**EXERCISE AIM**
Please repeat the records, word for word and without gaps.

(Source data)
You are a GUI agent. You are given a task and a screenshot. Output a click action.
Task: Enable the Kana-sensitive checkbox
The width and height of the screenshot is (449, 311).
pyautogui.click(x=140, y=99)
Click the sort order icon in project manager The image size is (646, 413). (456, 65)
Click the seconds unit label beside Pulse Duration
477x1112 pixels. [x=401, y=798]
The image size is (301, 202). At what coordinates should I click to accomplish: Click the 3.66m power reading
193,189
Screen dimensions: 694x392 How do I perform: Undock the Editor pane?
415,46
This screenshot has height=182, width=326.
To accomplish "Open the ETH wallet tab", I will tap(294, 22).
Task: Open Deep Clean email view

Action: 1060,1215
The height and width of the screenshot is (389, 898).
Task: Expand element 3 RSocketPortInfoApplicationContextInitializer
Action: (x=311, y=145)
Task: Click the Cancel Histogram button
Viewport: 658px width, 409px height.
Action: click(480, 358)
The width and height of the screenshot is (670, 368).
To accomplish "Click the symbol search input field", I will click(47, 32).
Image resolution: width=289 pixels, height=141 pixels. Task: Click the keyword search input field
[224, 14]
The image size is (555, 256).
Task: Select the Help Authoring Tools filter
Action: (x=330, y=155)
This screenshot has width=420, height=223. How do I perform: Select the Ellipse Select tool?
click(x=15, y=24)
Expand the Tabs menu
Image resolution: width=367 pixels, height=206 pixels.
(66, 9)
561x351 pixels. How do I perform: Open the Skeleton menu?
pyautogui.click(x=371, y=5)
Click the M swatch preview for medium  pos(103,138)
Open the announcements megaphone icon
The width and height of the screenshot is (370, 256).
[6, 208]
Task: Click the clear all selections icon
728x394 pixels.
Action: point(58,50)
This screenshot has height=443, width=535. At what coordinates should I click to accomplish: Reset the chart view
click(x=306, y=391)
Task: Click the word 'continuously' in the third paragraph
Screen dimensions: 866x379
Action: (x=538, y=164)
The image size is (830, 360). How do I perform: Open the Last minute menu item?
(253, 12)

**ANSWER**
You are a GUI agent. You are given a task and a screenshot. Output a click action.
Task: Enable the Kana-sensitive checkbox
The width and height of the screenshot is (449, 311).
pyautogui.click(x=140, y=99)
Click the sort order icon in project manager The image size is (646, 413). (456, 65)
Click the seconds unit label beside Pulse Duration
477x1112 pixels. [x=401, y=798]
The image size is (301, 202). At what coordinates should I click to accomplish: Click the 3.66m power reading
193,189
Screen dimensions: 694x392 How do I perform: Undock the Editor pane?
415,46
This screenshot has height=182, width=326.
To accomplish "Open the ETH wallet tab", I will tap(294, 22).
Task: Open Deep Clean email view

Action: 1060,1215
The height and width of the screenshot is (389, 898).
Task: Expand element 3 RSocketPortInfoApplicationContextInitializer
Action: (x=311, y=145)
Task: Click the Cancel Histogram button
Viewport: 658px width, 409px height.
Action: click(480, 358)
The width and height of the screenshot is (670, 368).
To accomplish "Click the symbol search input field", I will click(47, 32).
Image resolution: width=289 pixels, height=141 pixels. Task: Click the keyword search input field
[224, 14]
The image size is (555, 256).
Task: Select the Help Authoring Tools filter
Action: (x=330, y=155)
This screenshot has width=420, height=223. How do I perform: Select the Ellipse Select tool?
click(x=15, y=24)
Expand the Tabs menu
Image resolution: width=367 pixels, height=206 pixels.
(66, 9)
561x351 pixels. How do I perform: Open the Skeleton menu?
pyautogui.click(x=371, y=5)
Click the M swatch preview for medium  pos(103,138)
Open the announcements megaphone icon
The width and height of the screenshot is (370, 256).
[6, 208]
Task: Click the clear all selections icon
728x394 pixels.
Action: point(58,50)
This screenshot has height=443, width=535. At what coordinates should I click to accomplish: Reset the chart view
click(x=306, y=391)
Task: Click the word 'continuously' in the third paragraph
Screen dimensions: 866x379
Action: (x=538, y=164)
The image size is (830, 360). How do I perform: Open the Last minute menu item?
(253, 12)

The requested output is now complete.